One of the biggest challenges in my life has been overcoming the struggles that I faced throughout high school and university with my academics. Basketball was a huge part of my life and I had the dream of playing at the post secondary level. In order to get there, I had to push myself to get the grades necessary to both get into university and to subsequently stay in university. This required me to get extra help, tutoring and attend summer school and night school. In fact, in my first year of university, I failed out of my first year and had to work my butt off to become eligible to get back in to school and play basketball again.


How did you overcome that barrier? What skills did you develop in sport to help you overcome your barrier?


Struggling in school, in particular when I failed out of my first year of university, provided me with a choice in my life. It was a major crossroads where I could either give up or I could push hard and figure out a way to get back into school and back to playing the sport that I loved and was such a big part of my life. One of the things that I pride myself on is the fact that I have never been someone who has given up or quit on my goals. I genuinely believe that this tenacity that I had came from my experience in playing basketball. This tenacity has been what has pushed me to achieve the success both on and off the court in various areas of my entire life.


If you had one word to describe your character, experiences or philosophy, what would it be? Why?




I have both experienced and seen so many people struggle in life and the one that that I have never lost is a belief in both myself and in others. I think this came through in my own life when I never gave up on myself academically – I always believed that I could improve and get better. I have this same belief in all of the youth that I work with now and in the athletes that I coach. No matter what their obstacles in life, I truly believe that with the right direction and support, they can achieve anything.


If you wanted to motivate a young female athlete to #BuildHerUp, what quote would you use? Why?

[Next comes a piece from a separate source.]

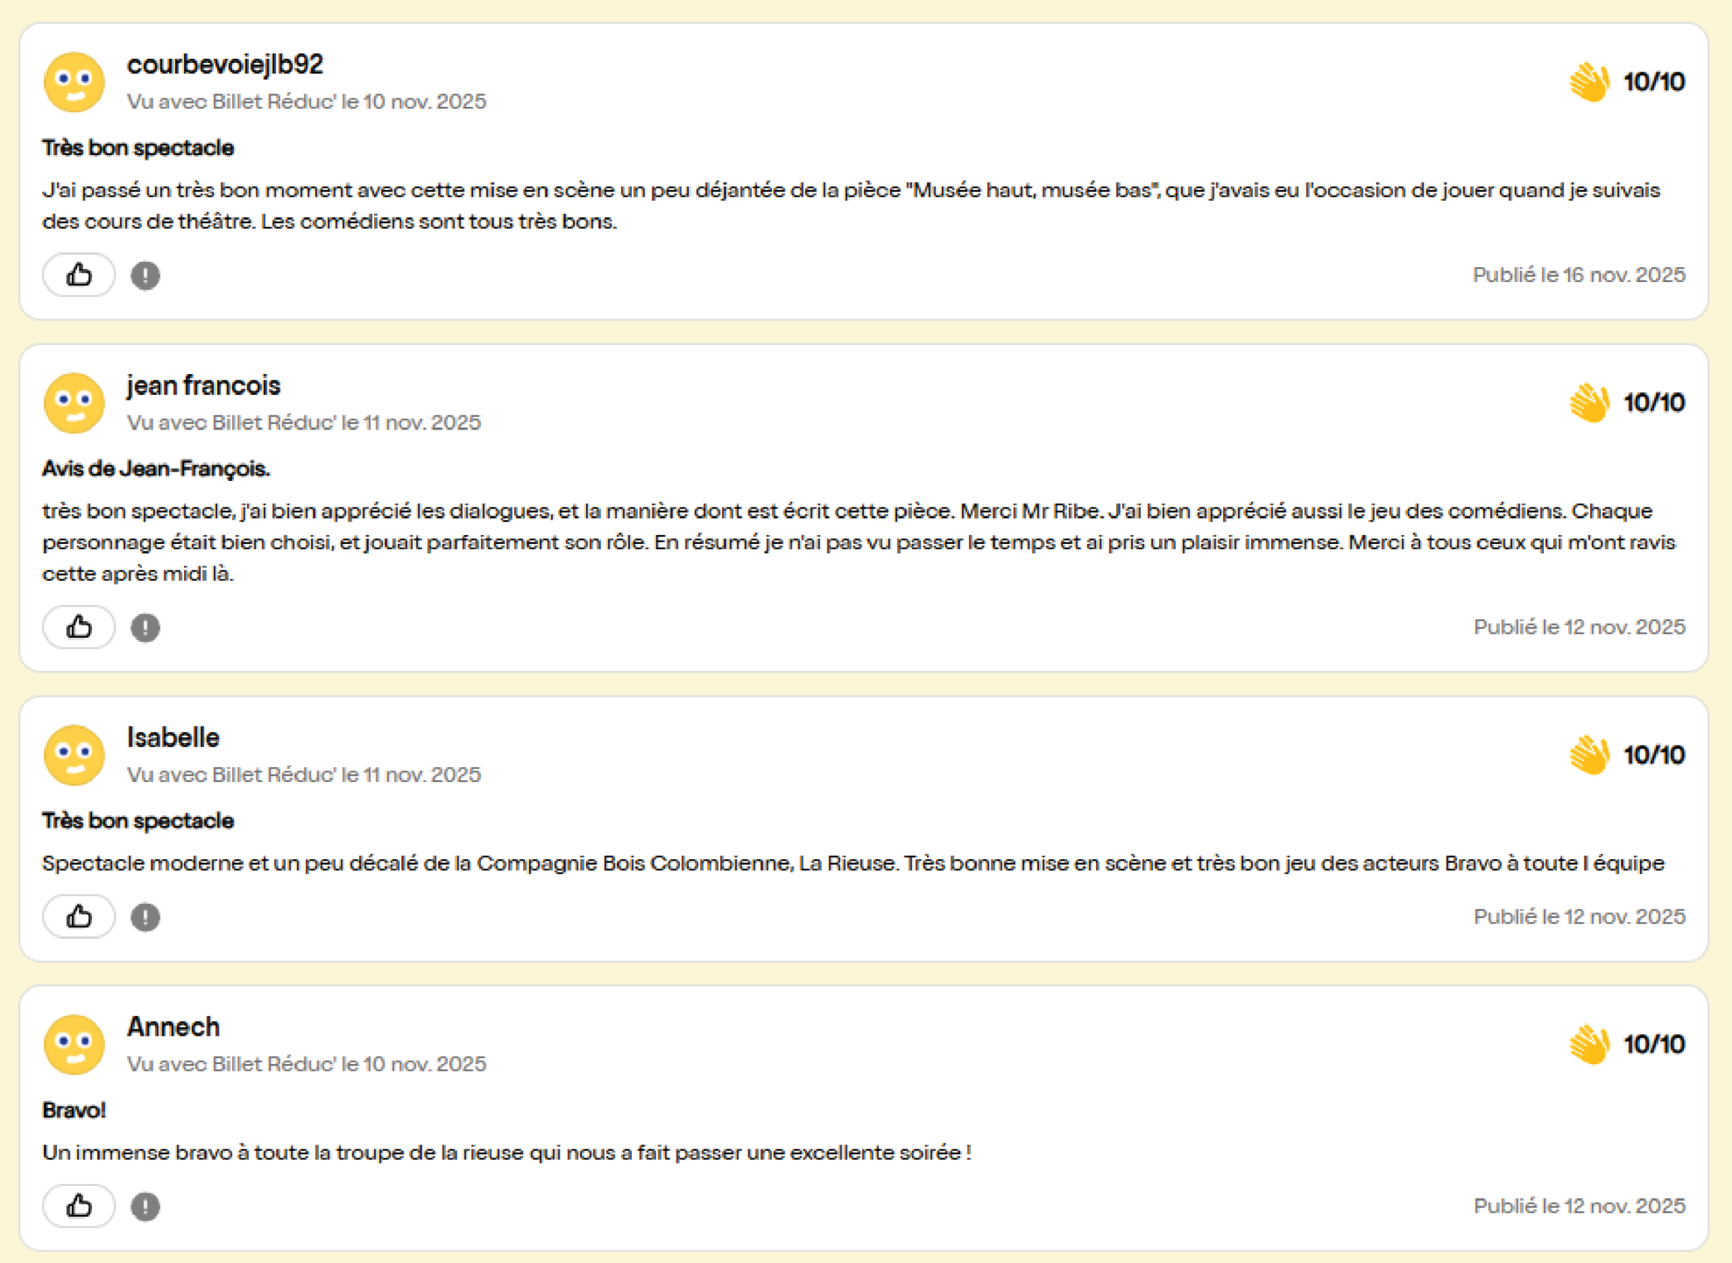Give a thumbs-up to jean francois's review
The image size is (1732, 1263).
[79, 627]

My favourite quote that I come back to time and time again is from Michael Jordan:


“I can accept failure, everyone fails at something. But I can’t accept not trying again.”


This quote speaks to me because I have been through so many failures in my own life, just like anyone else, and it has been my willingness and desire to continue to try that has helped me significantly. I like to think of the failures in my life as disturbances such as a rock being thrown into water. That rock will create a disturbance of ripples or waves and, provided you ride out the waves, the water will eventually become calm again. This is a great metaphor for life that has always stuck out to me – no matter what disturbance you face, having the tenacity to ride through it (often with support) will lead you back to calmness. I try to exemplify this as much as I possibly can to young female athletes that I work with in my workshops and also the ones that I coach. Keep working hard, stay focused and you can achieve whatever success you want in life.